With respect to the issue, the case rapporteur ruled that it was not possible
to identify a direct relationship between payment of the attorneys’ fees and
proof as to the commission of the alleged criminal offense by the respondents.
To be sure, according to the Court’s decision, the defendants, in fact, had
access to other sources of income, including companies in the civil
construction segment, real-state and hotel projects through which their family
members could obtain the sums necessary to pay the respective attorneys’ fees.
The decision issued by the Minas Gerais State Court
of Justice went on to state, “The lower-court decision failed to demonstrate
the urgency of the document seizer request, nor did it sufficiently establish
the need to adopt the measure as a means to prevent evidence tampering or
destruction or demonstrate the alleged criminal offense.
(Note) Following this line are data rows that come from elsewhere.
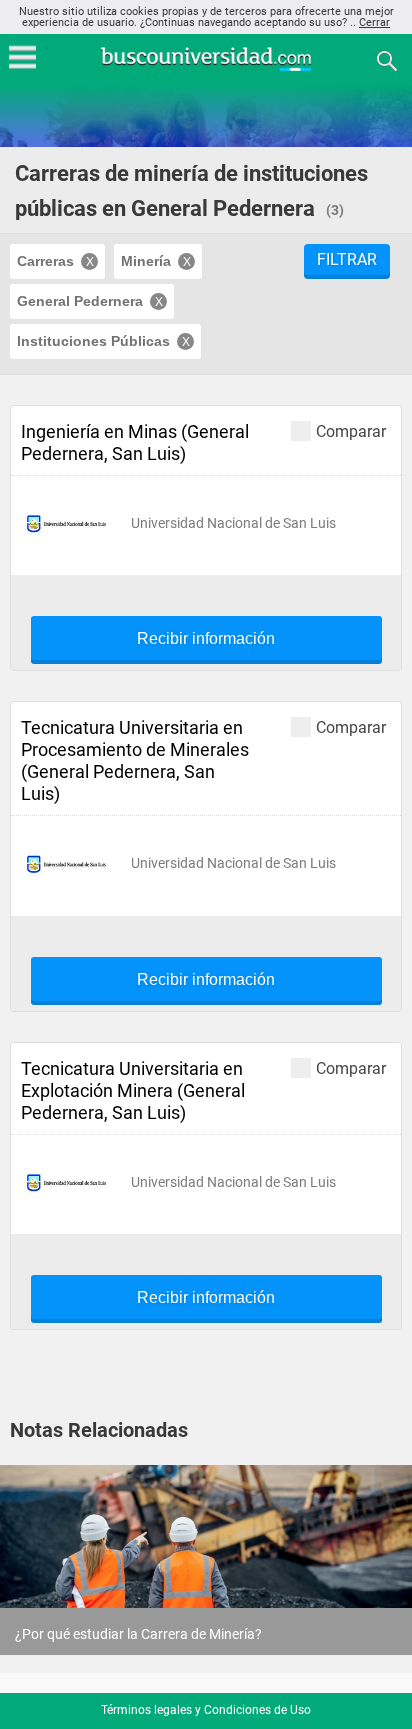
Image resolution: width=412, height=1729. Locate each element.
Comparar (351, 431)
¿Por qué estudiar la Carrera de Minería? (138, 1634)
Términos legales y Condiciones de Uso (206, 1710)
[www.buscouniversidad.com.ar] (206, 68)
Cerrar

For this reason, the
Panel granted the ex-parte injunction.”[10]
Notwithstanding the fact that, the Administration of
Justice is, initially, public in nature, the role of the attorney is private. The attorney,
preferably, should represent the citizen, although, as part of its legal
relationship, a democratic State, in contrast to an authoritarian State, also,
in the case of judicial disputes, interacts with the citizen through his or her
attorney. It is clear, therefore, that the attorney should be
paid by the claimant and that the respective right to attorneys’ fees
falls within the private sphere. As part of the attorney’s private property,
the information regarding legal services fee agreements is
protected by the fundamental right of privacy. As such, there should not
be any obligation to disclose the object, amounts, or timetables agreed to with
the clients.
[1] In this light, with regard to the
imperative of legal representation by the attorney before the Public
Administration, Binding Judgment No. 5 of the Brazilian Federal Supreme Court –
STF is applicable, specifically: “The absence of a technical defense by an
attorney in disciplinary administrative proceedings does not violate the
Constitution.”
[2] In the Brazilian Civil Code, the power of attorney agreement is
governed by article 653 and following.
[3] Direct Action of Unconstitutionality – ADIn
1,127-8/DF, decision published in the Judicial Register – DJU of October 14,
1994.
[4] See Paulo Luiz Netto Lôbo, Comentários ao Estatuto da Advocacia e da
OAB, 3.ª ed. São Paulo: Saraiva, 2002, p. 133.
[5] On this point: “CIVIL
PROCEDURE. ENFORCEMENT OF LOSS-OF-SUIT FEES. COMPETING
STANDING PARTY AND LEGAL COUNSEL. ART. 24, § 1, OF LAW No. 8,906/94. PRECEDENT. ENFORCEMENT IN
PROCEEDING OTHER THAN PRINCIPAL. WITHOUT MERIT. VIOLATION OF ART. 589 OF BRAZILIAN CODE OF CIVIL PROCEDURE
(TEXT IN FORCE PRIOR TO LAW No. 11,232/05). INVERSION OF
LOSS-OF-SUIT ONUS. 1. The
case law of this Court has found that, pursuant to article 24, § 1, of Law No.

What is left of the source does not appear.